#### Given data ####

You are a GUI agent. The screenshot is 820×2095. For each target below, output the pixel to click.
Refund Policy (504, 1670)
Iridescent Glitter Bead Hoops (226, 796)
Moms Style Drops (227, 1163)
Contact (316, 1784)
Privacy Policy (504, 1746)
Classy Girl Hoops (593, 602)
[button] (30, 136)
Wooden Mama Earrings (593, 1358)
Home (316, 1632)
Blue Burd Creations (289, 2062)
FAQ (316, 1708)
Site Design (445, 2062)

####
#### Given data ####

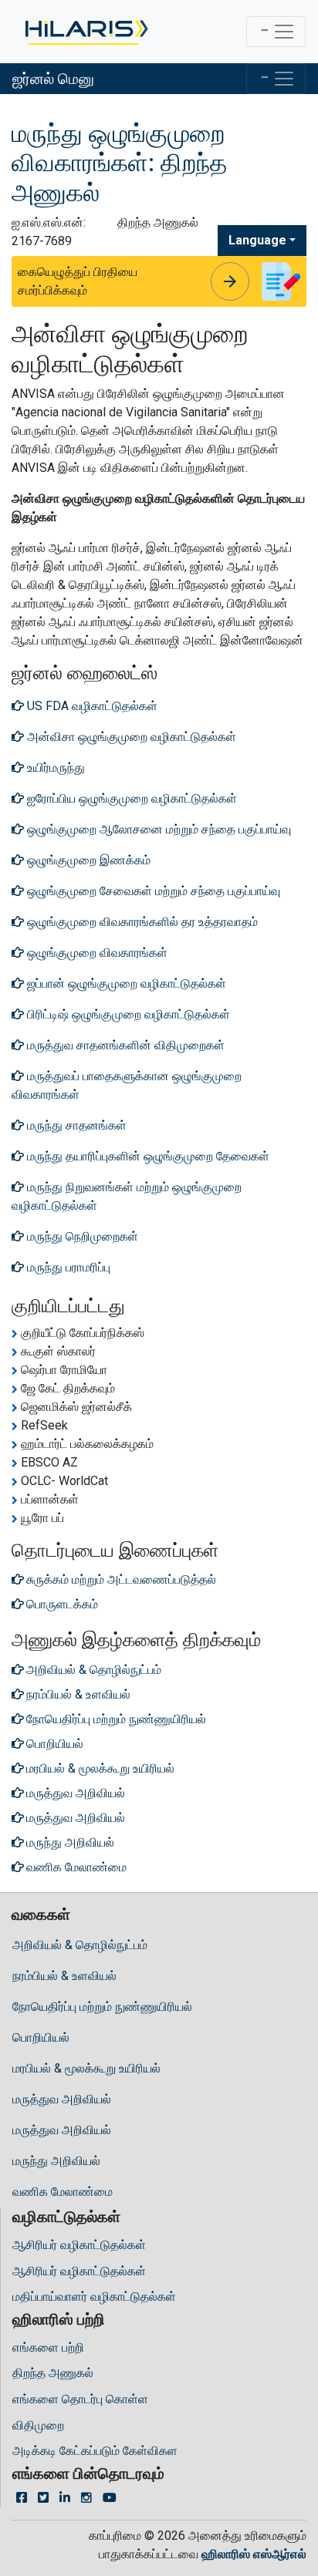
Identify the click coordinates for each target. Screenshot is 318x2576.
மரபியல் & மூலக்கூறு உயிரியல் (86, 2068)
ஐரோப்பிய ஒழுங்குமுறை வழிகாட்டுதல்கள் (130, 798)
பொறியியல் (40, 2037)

####
#### Given data ####

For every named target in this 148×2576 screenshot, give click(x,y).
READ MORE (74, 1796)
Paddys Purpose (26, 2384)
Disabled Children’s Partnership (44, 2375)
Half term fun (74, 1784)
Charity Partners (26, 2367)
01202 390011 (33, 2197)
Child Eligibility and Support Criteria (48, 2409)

####

Brief —
After you work out how many lines in the material hold the word "click", please respond with that number alone.

Task solution —
3